#### [TRY IT]
Every entry must be echoed exactly.
***** TASK DATA
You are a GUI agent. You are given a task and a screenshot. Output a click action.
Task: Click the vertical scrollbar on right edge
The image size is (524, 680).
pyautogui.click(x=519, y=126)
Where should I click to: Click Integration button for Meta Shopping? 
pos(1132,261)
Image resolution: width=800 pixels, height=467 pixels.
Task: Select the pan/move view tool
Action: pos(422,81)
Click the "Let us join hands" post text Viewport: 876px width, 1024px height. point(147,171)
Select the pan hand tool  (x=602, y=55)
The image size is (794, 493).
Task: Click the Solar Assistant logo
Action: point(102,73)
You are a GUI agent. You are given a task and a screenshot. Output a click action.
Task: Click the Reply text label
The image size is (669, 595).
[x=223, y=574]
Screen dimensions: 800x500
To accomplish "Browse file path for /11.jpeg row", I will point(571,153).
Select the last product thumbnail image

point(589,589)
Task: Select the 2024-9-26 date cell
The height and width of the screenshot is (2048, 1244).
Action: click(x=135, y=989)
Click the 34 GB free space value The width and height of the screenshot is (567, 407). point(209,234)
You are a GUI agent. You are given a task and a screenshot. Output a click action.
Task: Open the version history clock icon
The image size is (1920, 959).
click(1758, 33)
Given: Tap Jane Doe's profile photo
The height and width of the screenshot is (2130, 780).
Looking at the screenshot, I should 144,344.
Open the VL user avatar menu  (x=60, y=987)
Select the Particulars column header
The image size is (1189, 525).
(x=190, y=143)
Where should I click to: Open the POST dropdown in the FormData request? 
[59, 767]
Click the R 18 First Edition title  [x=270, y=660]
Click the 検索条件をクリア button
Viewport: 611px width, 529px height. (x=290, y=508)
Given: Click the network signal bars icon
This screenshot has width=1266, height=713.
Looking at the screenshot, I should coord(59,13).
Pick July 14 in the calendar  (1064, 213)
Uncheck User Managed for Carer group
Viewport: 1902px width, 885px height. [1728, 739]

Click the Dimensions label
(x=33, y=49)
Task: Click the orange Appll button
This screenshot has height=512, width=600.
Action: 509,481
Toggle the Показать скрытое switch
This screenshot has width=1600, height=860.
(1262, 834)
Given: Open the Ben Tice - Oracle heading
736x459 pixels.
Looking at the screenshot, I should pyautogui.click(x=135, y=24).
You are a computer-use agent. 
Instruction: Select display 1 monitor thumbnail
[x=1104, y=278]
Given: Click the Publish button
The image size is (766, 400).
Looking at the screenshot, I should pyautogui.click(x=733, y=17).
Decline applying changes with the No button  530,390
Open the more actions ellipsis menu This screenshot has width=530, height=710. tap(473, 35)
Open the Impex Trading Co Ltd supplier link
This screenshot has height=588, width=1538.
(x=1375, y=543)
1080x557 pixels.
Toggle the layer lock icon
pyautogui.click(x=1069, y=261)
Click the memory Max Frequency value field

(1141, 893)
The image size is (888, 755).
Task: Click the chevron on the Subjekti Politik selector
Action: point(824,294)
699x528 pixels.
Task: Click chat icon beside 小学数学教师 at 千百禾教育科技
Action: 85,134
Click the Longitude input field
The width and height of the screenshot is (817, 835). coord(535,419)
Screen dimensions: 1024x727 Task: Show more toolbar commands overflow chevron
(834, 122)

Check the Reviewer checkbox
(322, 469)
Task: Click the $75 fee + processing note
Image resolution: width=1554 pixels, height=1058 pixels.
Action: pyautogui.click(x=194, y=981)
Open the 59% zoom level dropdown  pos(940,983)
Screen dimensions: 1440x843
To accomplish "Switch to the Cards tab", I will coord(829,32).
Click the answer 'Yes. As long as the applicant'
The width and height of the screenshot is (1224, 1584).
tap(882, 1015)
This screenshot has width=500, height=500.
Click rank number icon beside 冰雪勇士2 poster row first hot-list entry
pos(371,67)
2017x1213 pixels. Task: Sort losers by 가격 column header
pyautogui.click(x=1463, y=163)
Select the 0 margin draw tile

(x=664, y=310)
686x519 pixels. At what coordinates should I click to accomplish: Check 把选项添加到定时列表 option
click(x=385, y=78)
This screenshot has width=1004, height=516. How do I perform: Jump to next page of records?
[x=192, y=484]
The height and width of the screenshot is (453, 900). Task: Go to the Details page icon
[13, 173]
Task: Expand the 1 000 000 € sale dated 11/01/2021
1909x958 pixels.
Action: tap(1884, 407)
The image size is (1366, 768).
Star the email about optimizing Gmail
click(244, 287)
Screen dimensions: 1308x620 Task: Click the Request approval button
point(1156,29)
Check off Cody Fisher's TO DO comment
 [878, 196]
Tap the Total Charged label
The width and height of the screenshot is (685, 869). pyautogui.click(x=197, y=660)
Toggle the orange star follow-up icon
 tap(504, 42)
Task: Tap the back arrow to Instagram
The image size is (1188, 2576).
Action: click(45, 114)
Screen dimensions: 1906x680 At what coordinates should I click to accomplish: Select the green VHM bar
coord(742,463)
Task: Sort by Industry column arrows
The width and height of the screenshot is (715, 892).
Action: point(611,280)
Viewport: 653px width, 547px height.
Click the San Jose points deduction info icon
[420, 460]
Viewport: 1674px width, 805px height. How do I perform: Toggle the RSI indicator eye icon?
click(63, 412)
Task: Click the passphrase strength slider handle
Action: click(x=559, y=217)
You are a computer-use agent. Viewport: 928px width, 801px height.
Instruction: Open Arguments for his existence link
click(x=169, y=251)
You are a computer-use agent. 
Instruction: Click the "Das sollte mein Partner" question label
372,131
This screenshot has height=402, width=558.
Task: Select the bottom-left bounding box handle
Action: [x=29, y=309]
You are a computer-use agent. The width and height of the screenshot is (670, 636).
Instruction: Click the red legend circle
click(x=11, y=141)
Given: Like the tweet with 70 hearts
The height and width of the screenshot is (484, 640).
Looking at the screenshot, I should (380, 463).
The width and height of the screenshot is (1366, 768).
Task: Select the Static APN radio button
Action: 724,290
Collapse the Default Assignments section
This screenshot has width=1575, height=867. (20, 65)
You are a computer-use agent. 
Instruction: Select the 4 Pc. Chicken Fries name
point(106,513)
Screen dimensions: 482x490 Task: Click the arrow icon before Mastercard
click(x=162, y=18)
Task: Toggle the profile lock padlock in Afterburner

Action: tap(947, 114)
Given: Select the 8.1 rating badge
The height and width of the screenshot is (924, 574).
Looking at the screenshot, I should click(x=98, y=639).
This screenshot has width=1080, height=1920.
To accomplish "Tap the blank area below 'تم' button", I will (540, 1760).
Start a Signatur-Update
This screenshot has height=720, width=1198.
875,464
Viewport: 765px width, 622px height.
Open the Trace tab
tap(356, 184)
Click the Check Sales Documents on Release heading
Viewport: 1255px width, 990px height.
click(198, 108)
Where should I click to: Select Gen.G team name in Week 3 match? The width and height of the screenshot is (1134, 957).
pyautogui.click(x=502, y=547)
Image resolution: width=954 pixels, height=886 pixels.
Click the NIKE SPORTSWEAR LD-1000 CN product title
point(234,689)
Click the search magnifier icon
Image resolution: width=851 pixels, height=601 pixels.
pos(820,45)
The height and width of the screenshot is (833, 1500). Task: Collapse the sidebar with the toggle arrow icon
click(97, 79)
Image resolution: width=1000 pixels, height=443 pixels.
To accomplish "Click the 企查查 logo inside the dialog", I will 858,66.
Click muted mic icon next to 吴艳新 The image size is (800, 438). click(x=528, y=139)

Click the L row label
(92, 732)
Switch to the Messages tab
**********
#### [SOLUTION TO THIS PROBLEM]
You are a GUI agent. You are given a task and a screenshot. Output a click action.
Task: Click the vertical scrollbar on right edge
The image size is (524, 680).
pyautogui.click(x=519, y=126)
Where should I click to: Click Integration button for Meta Shopping? 
pos(1132,261)
Image resolution: width=800 pixels, height=467 pixels.
Task: Select the pan/move view tool
Action: pos(422,81)
Click the "Let us join hands" post text Viewport: 876px width, 1024px height. point(147,171)
Select the pan hand tool  (x=602, y=55)
The image size is (794, 493).
Task: Click the Solar Assistant logo
Action: point(102,73)
You are a GUI agent. You are given a task and a screenshot. Output a click action.
Task: Click the Reply text label
The image size is (669, 595).
[x=223, y=574]
Screen dimensions: 800x500
To accomplish "Browse file path for /11.jpeg row", I will point(571,153).
Select the last product thumbnail image

point(589,589)
Task: Select the 2024-9-26 date cell
The height and width of the screenshot is (2048, 1244).
Action: click(x=135, y=989)
Click the 34 GB free space value The width and height of the screenshot is (567, 407). point(209,234)
You are a GUI agent. You are given a task and a screenshot. Output a click action.
Task: Open the version history clock icon
The image size is (1920, 959).
click(1758, 33)
Given: Tap Jane Doe's profile photo
The height and width of the screenshot is (2130, 780).
Looking at the screenshot, I should 144,344.
Open the VL user avatar menu  (x=60, y=987)
Select the Particulars column header
The image size is (1189, 525).
(x=190, y=143)
Where should I click to: Open the POST dropdown in the FormData request? 
[59, 767]
Click the R 18 First Edition title  [x=270, y=660]
Click the 検索条件をクリア button
Viewport: 611px width, 529px height. (x=290, y=508)
Given: Click the network signal bars icon
This screenshot has width=1266, height=713.
Looking at the screenshot, I should coord(59,13).
Pick July 14 in the calendar  (1064, 213)
Uncheck User Managed for Carer group
Viewport: 1902px width, 885px height. [1728, 739]

Click the Dimensions label
(x=33, y=49)
Task: Click the orange Appll button
This screenshot has height=512, width=600.
Action: 509,481
Toggle the Показать скрытое switch
This screenshot has width=1600, height=860.
(1262, 834)
Given: Open the Ben Tice - Oracle heading
736x459 pixels.
Looking at the screenshot, I should pyautogui.click(x=135, y=24).
You are a computer-use agent. 
Instruction: Select display 1 monitor thumbnail
[x=1104, y=278]
Given: Click the Publish button
The image size is (766, 400).
Looking at the screenshot, I should pyautogui.click(x=733, y=17).
Decline applying changes with the No button  530,390
Open the more actions ellipsis menu This screenshot has width=530, height=710. tap(473, 35)
Open the Impex Trading Co Ltd supplier link
This screenshot has height=588, width=1538.
(x=1375, y=543)
1080x557 pixels.
Toggle the layer lock icon
pyautogui.click(x=1069, y=261)
Click the memory Max Frequency value field

(1141, 893)
The image size is (888, 755).
Task: Click the chevron on the Subjekti Politik selector
Action: point(824,294)
699x528 pixels.
Task: Click chat icon beside 小学数学教师 at 千百禾教育科技
Action: 85,134
Click the Longitude input field
The width and height of the screenshot is (817, 835). coord(535,419)
Screen dimensions: 1024x727 Task: Show more toolbar commands overflow chevron
(834, 122)

Check the Reviewer checkbox
(322, 469)
Task: Click the $75 fee + processing note
Image resolution: width=1554 pixels, height=1058 pixels.
Action: pyautogui.click(x=194, y=981)
Open the 59% zoom level dropdown  pos(940,983)
Screen dimensions: 1440x843
To accomplish "Switch to the Cards tab", I will coord(829,32).
Click the answer 'Yes. As long as the applicant'
The width and height of the screenshot is (1224, 1584).
tap(882, 1015)
This screenshot has width=500, height=500.
Click rank number icon beside 冰雪勇士2 poster row first hot-list entry
pos(371,67)
2017x1213 pixels. Task: Sort losers by 가격 column header
pyautogui.click(x=1463, y=163)
Select the 0 margin draw tile

(x=664, y=310)
686x519 pixels. At what coordinates should I click to accomplish: Check 把选项添加到定时列表 option
click(x=385, y=78)
This screenshot has width=1004, height=516. How do I perform: Jump to next page of records?
[x=192, y=484]
The height and width of the screenshot is (453, 900). Task: Go to the Details page icon
[13, 173]
Task: Expand the 1 000 000 € sale dated 11/01/2021
1909x958 pixels.
Action: tap(1884, 407)
The image size is (1366, 768).
Star the email about optimizing Gmail
click(244, 287)
Screen dimensions: 1308x620 Task: Click the Request approval button
point(1156,29)
Check off Cody Fisher's TO DO comment
 [878, 196]
Tap the Total Charged label
The width and height of the screenshot is (685, 869). pyautogui.click(x=197, y=660)
Toggle the orange star follow-up icon
 tap(504, 42)
Task: Tap the back arrow to Instagram
The image size is (1188, 2576).
Action: click(45, 114)
Screen dimensions: 1906x680 At what coordinates should I click to accomplish: Select the green VHM bar
coord(742,463)
Task: Sort by Industry column arrows
The width and height of the screenshot is (715, 892).
Action: point(611,280)
Viewport: 653px width, 547px height.
Click the San Jose points deduction info icon
[420, 460]
Viewport: 1674px width, 805px height. How do I perform: Toggle the RSI indicator eye icon?
click(63, 412)
Task: Click the passphrase strength slider handle
Action: click(x=559, y=217)
You are a computer-use agent. Viewport: 928px width, 801px height.
Instruction: Open Arguments for his existence link
click(x=169, y=251)
You are a computer-use agent. 
Instruction: Click the "Das sollte mein Partner" question label
372,131
This screenshot has height=402, width=558.
Task: Select the bottom-left bounding box handle
Action: [x=29, y=309]
You are a computer-use agent. The width and height of the screenshot is (670, 636).
Instruction: Click the red legend circle
click(x=11, y=141)
Given: Like the tweet with 70 hearts
The height and width of the screenshot is (484, 640).
Looking at the screenshot, I should (380, 463).
The width and height of the screenshot is (1366, 768).
Task: Select the Static APN radio button
Action: 724,290
Collapse the Default Assignments section
This screenshot has width=1575, height=867. (20, 65)
You are a computer-use agent. 
Instruction: Select the 4 Pc. Chicken Fries name
point(106,513)
Screen dimensions: 482x490 Task: Click the arrow icon before Mastercard
click(x=162, y=18)
Task: Toggle the profile lock padlock in Afterburner

Action: tap(947, 114)
Given: Select the 8.1 rating badge
The height and width of the screenshot is (924, 574).
Looking at the screenshot, I should click(x=98, y=639).
This screenshot has width=1080, height=1920.
To accomplish "Tap the blank area below 'تم' button", I will (540, 1760).
Start a Signatur-Update
This screenshot has height=720, width=1198.
875,464
Viewport: 765px width, 622px height.
Open the Trace tab
tap(356, 184)
Click the Check Sales Documents on Release heading
Viewport: 1255px width, 990px height.
click(198, 108)
Where should I click to: Select Gen.G team name in Week 3 match? The width and height of the screenshot is (1134, 957).
pyautogui.click(x=502, y=547)
Image resolution: width=954 pixels, height=886 pixels.
Click the NIKE SPORTSWEAR LD-1000 CN product title
point(234,689)
Click the search magnifier icon
Image resolution: width=851 pixels, height=601 pixels.
pos(820,45)
The height and width of the screenshot is (833, 1500). Task: Collapse the sidebar with the toggle arrow icon
click(97, 79)
Image resolution: width=1000 pixels, height=443 pixels.
To accomplish "Click the 企查查 logo inside the dialog", I will 858,66.
Click muted mic icon next to 吴艳新 The image size is (800, 438). click(x=528, y=139)

Click the L row label
(92, 732)
Switch to the Messages tab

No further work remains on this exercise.